Für Cannabis-Legalisierung Hanffreunde beteiligen sich am „Global Marijuana March“

Von Bent Freiwald

Unter dem Motto „Zeiten ändern sich“ demonstrierten 150 Menschen für eine Freigabe von Cannabis. Foto: Elvira PartonUnter dem Motto „Zeiten ändern sich“ demonstrierten 150 Menschen für eine Freigabe von Cannabis. Foto: Elvira Parton

bfr Osnabrück. 150 Teilnehmer forderten bei einer Demonstration in der Osnabrücker Innenstadt am Samstagnachmittag die Legalisierung von Cannabis.

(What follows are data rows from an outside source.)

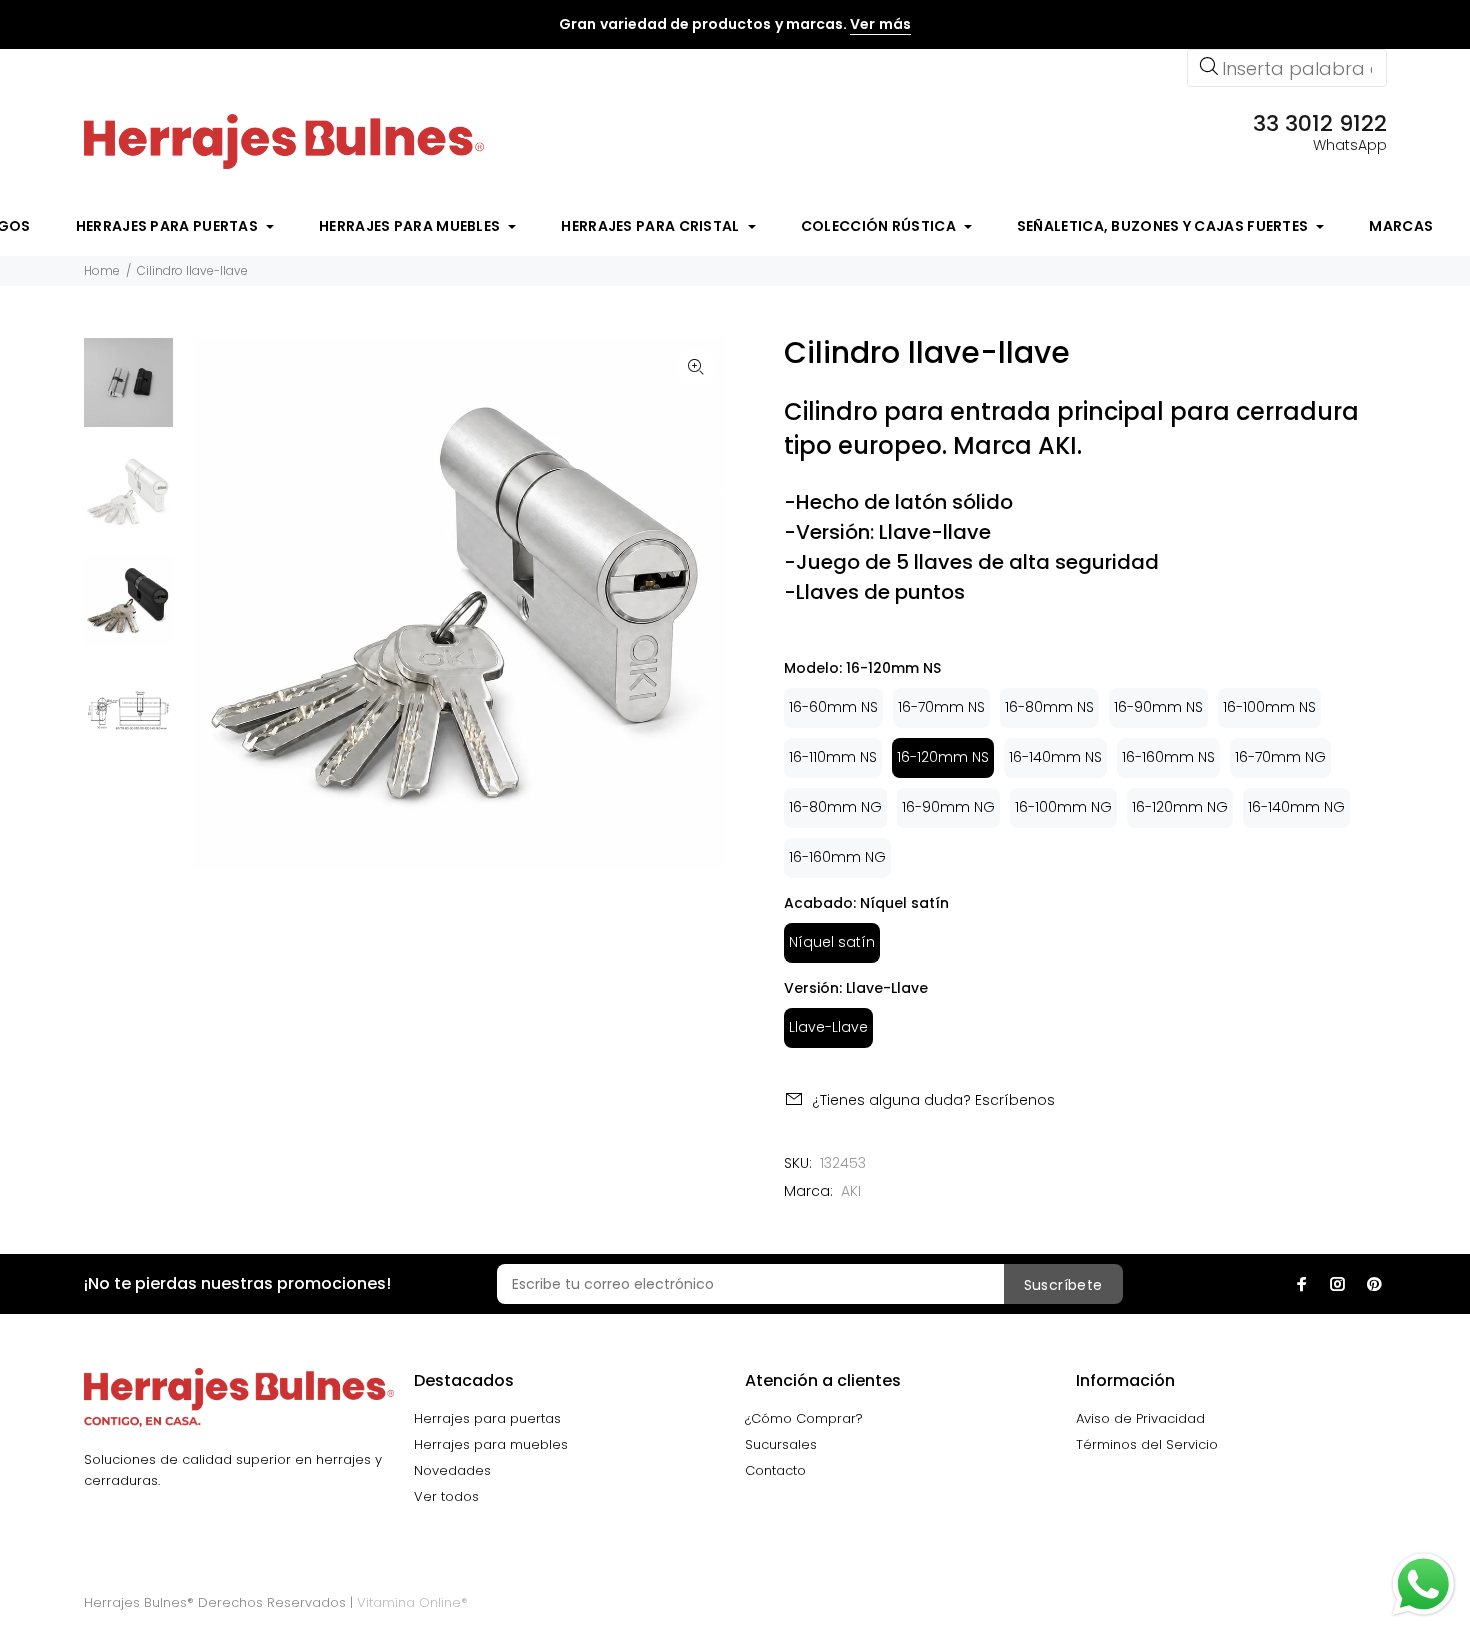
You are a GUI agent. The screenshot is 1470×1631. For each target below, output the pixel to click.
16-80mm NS (1049, 707)
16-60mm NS (833, 707)
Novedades (452, 1470)
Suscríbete (1063, 1285)
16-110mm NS (833, 757)
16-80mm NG (835, 807)
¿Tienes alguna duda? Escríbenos (933, 1100)
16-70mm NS (941, 707)
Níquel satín (832, 942)
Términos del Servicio (1147, 1444)
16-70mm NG (1280, 757)
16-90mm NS (1158, 707)
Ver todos (446, 1496)
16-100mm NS (1269, 707)
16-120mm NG (1180, 807)
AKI (851, 1191)
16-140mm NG (1296, 807)
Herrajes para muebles (491, 1444)
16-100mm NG (1063, 807)
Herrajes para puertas (487, 1418)
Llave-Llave (828, 1027)
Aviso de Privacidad (1140, 1418)
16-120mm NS (943, 757)
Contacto (775, 1470)
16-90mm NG (948, 807)
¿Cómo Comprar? (804, 1418)
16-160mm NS (1168, 757)
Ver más (880, 24)
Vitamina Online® (412, 1602)
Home (102, 270)
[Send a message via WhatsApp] (1423, 1584)
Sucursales (781, 1444)
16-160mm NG (837, 857)
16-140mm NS (1055, 757)
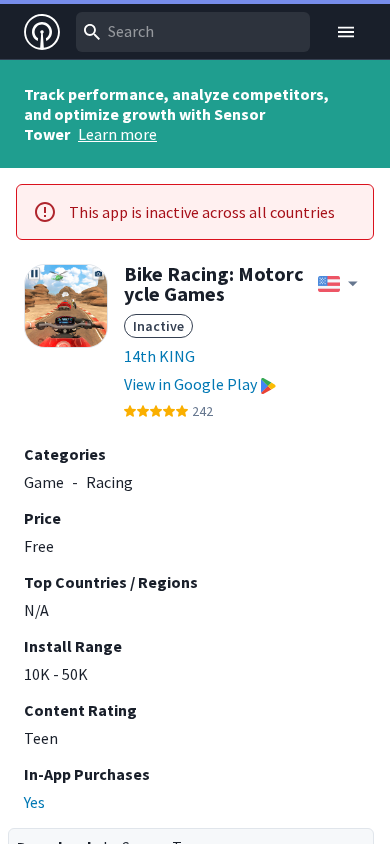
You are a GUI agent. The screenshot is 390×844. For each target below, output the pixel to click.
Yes (34, 802)
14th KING (159, 356)
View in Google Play (190, 384)
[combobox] (193, 32)
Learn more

In 23 weiteren Städten in Deutschland rief der Deutsche Hanfverband zum „Global Marijuana March“ auf. Mit dem Motto „Zeiten ändern sich“ standen die Demonstrationen für eine Trendwende der Drogenpolitik.

„Hanf ist Medizin“, „Hanf ist Natur“, oder „High sein heißt frei sein“ – Pappschilder und Sprechgesänge der Demonstranten machten die Forderung deutlich: Das Verbot aufheben und Cannabis-Konsumenten nicht mehr verfolgen.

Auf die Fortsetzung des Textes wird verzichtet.